The only reason I started this thread was because of my friend - I’d spent a while thinking the choice I had made was quite unusual but her choice isn’t that different from mine. I thought maybe there were others out there.

Look don’t get me wrong, he isn’t rubbing this in my face. There are no mysterious work trips or missing money or hidden phone calls from the bathroom. I would never have found out if it was for what happened.

"Look don’t get me wrong, he isn’t rubbing this in my face."

Not the best choice of words.....

Ginger1982 · 01/10/2022 22:31

So when does he actually see her? How do they spend time together?

LimpBiskit · 01/10/2022 22:31

This reply has been deleted

Message deleted by MNHQ. Here's a link to our Talk Guidelines.

Supercal00 · 01/10/2022 22:32

How did you come to terms with it? Was the first discovery not hard to take and show to him? Your take in this is refreshing that you are comfortable and settled and that’s the most important thing as it’s your life.

How2Support · 01/10/2022 22:32

DeadHouseBounce · 01/10/2022 22:26

It is all the fake expectations that society has about marriage that fucked up your friend, not two consenting adults having sex, which is actually none of her business even if one of them was her dad.

I can't bear this attitude.

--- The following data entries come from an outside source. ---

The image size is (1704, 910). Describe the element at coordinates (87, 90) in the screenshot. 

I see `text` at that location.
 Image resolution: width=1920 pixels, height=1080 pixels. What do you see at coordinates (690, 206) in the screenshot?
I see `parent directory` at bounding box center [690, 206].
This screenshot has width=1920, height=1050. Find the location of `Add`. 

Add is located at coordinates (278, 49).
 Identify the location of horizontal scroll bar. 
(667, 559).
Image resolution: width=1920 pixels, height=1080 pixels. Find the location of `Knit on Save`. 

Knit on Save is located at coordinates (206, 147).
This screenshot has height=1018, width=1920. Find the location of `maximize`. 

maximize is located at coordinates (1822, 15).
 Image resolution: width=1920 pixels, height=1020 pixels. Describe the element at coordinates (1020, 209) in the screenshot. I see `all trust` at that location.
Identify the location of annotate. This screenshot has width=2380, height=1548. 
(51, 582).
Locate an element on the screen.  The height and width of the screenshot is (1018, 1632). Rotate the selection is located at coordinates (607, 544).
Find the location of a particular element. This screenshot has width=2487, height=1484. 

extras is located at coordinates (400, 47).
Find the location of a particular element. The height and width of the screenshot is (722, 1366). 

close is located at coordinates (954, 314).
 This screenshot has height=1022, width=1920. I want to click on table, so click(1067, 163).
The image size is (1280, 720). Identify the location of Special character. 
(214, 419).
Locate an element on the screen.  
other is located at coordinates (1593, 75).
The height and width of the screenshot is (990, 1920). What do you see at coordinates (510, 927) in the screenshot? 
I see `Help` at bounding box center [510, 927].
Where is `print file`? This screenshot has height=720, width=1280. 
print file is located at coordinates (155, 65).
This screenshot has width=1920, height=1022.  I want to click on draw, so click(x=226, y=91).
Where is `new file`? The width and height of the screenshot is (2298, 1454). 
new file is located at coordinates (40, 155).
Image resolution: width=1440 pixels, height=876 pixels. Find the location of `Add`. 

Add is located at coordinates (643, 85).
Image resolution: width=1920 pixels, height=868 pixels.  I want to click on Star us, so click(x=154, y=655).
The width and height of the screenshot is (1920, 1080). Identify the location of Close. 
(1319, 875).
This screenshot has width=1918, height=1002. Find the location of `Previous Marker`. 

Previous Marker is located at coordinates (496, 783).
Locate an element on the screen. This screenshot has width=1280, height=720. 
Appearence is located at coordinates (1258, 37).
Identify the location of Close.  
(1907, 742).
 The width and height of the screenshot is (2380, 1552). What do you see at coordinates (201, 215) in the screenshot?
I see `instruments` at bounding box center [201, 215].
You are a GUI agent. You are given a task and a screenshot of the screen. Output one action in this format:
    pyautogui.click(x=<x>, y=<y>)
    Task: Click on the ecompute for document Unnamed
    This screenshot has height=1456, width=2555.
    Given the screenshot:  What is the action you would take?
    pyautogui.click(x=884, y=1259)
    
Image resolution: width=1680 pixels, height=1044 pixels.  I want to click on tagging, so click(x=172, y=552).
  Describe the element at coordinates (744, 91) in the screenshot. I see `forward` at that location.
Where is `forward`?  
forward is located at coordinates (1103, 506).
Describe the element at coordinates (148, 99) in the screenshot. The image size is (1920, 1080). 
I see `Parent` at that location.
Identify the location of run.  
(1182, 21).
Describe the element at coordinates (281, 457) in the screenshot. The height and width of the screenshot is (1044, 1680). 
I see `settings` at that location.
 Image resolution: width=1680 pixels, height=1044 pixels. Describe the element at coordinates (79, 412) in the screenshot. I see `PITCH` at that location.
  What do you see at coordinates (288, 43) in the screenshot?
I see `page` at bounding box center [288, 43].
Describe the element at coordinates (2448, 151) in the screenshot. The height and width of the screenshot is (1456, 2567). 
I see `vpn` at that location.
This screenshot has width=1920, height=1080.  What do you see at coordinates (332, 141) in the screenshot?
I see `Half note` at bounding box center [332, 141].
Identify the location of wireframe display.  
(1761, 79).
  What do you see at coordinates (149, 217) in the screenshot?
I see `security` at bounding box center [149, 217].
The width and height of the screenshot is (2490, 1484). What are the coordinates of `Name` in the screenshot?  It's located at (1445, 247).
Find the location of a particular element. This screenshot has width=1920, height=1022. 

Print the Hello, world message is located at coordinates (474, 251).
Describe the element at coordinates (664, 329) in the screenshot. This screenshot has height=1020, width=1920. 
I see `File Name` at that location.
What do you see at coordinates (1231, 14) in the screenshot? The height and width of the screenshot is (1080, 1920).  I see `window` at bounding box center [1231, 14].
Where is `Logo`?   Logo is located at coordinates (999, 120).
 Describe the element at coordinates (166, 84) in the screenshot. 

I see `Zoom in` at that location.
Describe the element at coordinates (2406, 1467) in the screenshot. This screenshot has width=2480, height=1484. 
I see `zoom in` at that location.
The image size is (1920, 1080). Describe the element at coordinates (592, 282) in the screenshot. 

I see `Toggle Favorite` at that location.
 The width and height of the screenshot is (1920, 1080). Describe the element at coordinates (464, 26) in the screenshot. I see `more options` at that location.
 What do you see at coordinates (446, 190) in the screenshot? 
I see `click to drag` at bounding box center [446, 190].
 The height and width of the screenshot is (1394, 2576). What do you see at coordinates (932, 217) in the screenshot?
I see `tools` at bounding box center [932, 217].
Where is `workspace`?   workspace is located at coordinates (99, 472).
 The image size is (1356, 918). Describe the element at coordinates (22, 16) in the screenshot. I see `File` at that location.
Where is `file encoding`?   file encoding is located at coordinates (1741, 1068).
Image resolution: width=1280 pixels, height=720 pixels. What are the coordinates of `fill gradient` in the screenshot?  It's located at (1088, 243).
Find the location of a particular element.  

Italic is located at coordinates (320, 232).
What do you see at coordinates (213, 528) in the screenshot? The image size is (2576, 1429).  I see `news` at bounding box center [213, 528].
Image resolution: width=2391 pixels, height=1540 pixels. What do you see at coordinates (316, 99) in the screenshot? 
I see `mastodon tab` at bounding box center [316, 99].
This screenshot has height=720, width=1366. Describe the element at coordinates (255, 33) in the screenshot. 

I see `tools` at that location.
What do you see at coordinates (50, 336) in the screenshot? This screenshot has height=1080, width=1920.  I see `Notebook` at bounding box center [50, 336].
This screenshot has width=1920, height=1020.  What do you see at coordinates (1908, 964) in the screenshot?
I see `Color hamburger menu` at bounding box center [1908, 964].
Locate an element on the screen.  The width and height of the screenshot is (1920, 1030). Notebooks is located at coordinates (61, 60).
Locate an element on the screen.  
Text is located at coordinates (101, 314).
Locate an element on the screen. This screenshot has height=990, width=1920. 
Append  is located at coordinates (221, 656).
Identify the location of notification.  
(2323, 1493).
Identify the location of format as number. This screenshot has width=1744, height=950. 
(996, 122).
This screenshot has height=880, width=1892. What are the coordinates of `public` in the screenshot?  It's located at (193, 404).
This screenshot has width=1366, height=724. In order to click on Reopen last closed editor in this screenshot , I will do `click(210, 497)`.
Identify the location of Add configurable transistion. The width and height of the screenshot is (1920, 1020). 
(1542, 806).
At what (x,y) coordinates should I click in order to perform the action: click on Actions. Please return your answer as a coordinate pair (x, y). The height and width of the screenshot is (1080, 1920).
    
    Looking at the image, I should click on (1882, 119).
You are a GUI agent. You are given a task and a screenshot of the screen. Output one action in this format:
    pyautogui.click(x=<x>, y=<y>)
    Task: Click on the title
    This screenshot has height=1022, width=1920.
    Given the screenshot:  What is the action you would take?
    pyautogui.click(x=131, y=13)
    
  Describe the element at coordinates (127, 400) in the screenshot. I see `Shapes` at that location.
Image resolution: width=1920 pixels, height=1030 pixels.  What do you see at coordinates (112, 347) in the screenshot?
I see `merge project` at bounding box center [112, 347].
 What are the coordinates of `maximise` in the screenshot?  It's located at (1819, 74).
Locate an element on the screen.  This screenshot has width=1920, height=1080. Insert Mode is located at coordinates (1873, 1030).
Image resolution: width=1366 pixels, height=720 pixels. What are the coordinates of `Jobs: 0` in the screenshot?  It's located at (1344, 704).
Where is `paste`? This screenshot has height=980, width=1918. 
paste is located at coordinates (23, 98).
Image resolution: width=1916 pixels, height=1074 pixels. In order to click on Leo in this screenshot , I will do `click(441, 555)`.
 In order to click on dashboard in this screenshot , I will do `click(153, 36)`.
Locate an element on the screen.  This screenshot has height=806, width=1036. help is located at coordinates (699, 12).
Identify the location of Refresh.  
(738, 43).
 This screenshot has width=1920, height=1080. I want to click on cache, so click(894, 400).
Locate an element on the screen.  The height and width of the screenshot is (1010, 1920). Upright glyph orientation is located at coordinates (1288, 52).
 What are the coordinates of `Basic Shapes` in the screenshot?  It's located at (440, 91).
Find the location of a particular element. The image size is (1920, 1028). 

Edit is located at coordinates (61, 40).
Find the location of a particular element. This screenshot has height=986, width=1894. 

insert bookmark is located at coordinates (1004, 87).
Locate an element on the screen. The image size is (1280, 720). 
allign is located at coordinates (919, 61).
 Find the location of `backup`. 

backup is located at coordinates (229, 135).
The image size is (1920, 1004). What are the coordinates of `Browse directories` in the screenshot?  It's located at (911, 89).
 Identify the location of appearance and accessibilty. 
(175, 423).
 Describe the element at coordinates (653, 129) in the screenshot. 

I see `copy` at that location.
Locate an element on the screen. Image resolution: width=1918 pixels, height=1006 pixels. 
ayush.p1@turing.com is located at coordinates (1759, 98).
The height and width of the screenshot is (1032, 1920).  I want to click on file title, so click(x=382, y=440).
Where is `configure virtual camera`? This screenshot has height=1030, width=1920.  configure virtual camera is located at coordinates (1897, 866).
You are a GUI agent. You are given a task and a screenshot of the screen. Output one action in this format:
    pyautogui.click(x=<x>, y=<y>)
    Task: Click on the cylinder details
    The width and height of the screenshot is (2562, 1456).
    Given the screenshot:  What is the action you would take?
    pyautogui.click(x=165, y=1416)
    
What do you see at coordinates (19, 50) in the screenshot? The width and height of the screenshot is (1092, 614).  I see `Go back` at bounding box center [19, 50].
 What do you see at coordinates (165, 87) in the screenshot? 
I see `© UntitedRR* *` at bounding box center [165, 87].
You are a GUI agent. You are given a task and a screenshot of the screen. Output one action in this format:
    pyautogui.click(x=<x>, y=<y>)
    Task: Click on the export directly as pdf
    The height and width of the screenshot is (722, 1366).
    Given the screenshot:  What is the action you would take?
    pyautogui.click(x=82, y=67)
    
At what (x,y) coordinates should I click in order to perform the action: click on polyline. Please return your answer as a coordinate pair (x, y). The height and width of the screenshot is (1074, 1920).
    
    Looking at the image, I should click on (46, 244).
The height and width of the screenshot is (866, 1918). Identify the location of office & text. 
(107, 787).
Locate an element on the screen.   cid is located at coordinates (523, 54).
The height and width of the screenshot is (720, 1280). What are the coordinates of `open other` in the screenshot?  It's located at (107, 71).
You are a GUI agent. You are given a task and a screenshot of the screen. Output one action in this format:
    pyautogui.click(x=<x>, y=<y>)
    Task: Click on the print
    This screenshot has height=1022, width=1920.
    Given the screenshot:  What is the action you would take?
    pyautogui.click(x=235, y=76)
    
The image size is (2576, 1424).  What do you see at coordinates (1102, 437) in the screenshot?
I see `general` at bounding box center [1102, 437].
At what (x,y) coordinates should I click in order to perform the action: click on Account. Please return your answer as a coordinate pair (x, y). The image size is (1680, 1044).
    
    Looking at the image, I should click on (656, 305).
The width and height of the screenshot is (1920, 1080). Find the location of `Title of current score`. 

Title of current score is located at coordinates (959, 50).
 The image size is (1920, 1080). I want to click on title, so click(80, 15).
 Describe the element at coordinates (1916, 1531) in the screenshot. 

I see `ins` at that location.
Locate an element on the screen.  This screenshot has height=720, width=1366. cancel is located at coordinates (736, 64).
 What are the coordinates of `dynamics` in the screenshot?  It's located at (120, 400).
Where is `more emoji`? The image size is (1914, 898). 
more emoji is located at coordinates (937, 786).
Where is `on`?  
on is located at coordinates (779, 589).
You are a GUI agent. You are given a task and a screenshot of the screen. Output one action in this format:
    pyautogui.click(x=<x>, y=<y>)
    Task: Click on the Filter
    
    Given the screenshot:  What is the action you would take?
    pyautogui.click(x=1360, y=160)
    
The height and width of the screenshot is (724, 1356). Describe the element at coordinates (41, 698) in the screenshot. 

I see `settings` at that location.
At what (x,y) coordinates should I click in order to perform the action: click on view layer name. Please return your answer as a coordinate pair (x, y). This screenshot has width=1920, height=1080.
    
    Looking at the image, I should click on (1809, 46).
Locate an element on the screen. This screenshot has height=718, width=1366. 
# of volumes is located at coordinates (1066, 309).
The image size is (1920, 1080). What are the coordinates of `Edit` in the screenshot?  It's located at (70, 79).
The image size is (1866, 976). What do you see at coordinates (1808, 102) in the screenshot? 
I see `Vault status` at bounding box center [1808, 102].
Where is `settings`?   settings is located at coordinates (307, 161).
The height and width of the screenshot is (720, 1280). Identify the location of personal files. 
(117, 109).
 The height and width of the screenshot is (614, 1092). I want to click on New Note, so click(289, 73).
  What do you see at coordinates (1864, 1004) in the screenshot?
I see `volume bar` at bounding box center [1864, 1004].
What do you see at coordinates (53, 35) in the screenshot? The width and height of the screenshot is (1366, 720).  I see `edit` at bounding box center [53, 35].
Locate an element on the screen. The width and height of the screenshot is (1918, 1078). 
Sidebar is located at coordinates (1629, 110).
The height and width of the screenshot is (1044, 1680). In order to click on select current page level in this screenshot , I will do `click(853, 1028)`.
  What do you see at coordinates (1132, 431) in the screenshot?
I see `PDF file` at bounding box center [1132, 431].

It is not society's fake expectations of marriage. Plenty of people have open marriages or other patterns of relationship outside the conventional set up. Dishonesty is corrosive and unfair. Unconventional relationships don't have to be harmful. Relationships that centre dishonesty are harmful.

YukoandHiro · 01/10/2022 22:32

How would he feel about you doing the same? Can you not opt for ethical non-monogamy - the only change being a) you know exactly where you stand in terms of your sexual health and b) also have the right to explore any avenues you want to outside the marriage (if you wanted to)

If you spoke about how you knew and accepted it, do you think it would ruin the marriage or solidify it?

drpet49 · 01/10/2022 22:33

Prinnny · 01/10/2022 22:09

Absolutely no way could I live that life, I would be furious and couldn’t stand for him to touch me but your still happy to cuddle knowing he’s been fucking someone else, that’s he loves someone else? Really?! Where is your self respect, how do you keep up the facade? Do you think you’ll lay on your deathbed happy you chose to stay with a man who wasn’t fully yours? I know it’s different horses for different courses but wow, maybe if you had a boyfriend too but it’s just seems so unfair for you!

This. What a joke

Flangelasashes · 01/10/2022 22:34

Fair fucks to you. Your marriage works for you. I think that’s great.